§ Stored records:
===============

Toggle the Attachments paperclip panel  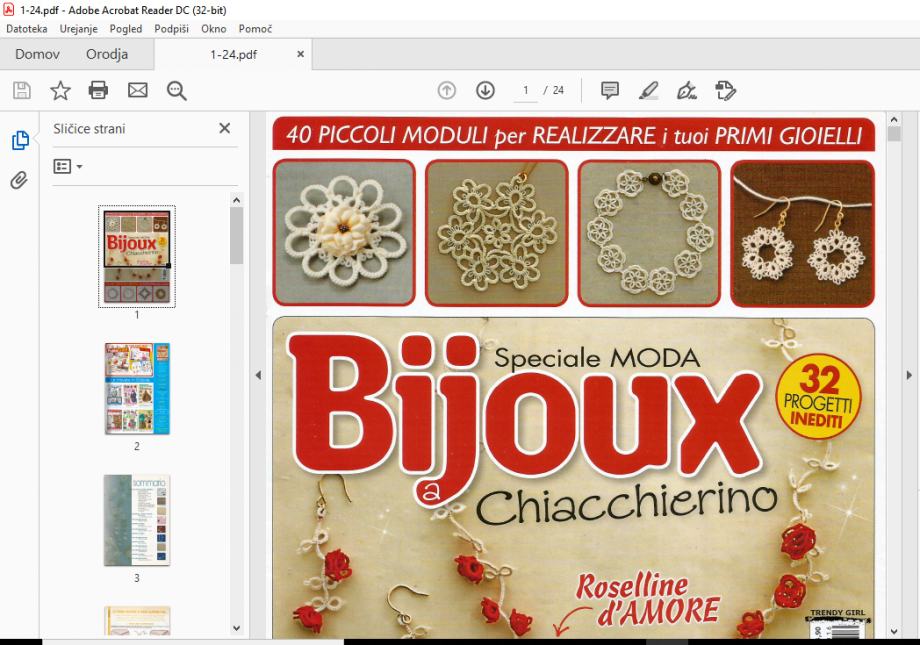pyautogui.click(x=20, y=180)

===============

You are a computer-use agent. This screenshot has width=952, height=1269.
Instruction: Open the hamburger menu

===============

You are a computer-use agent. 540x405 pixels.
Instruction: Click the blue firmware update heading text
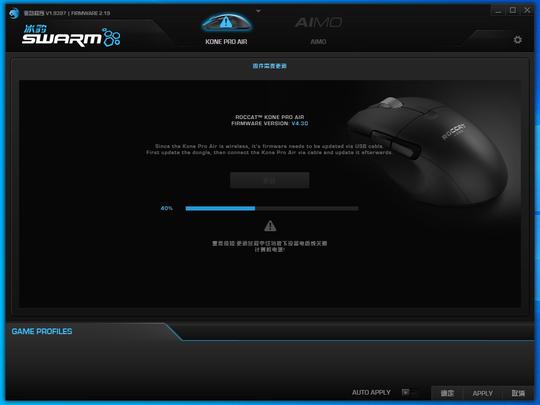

===============

Set down the lines of the records word for word, starting at the line that contains "You are a computer-use agent. This" and ending at the line that contains "Instruction: Open the hamburger menu", both included.

You are a computer-use agent. This screenshot has width=952, height=1269.
Instruction: Open the hamburger menu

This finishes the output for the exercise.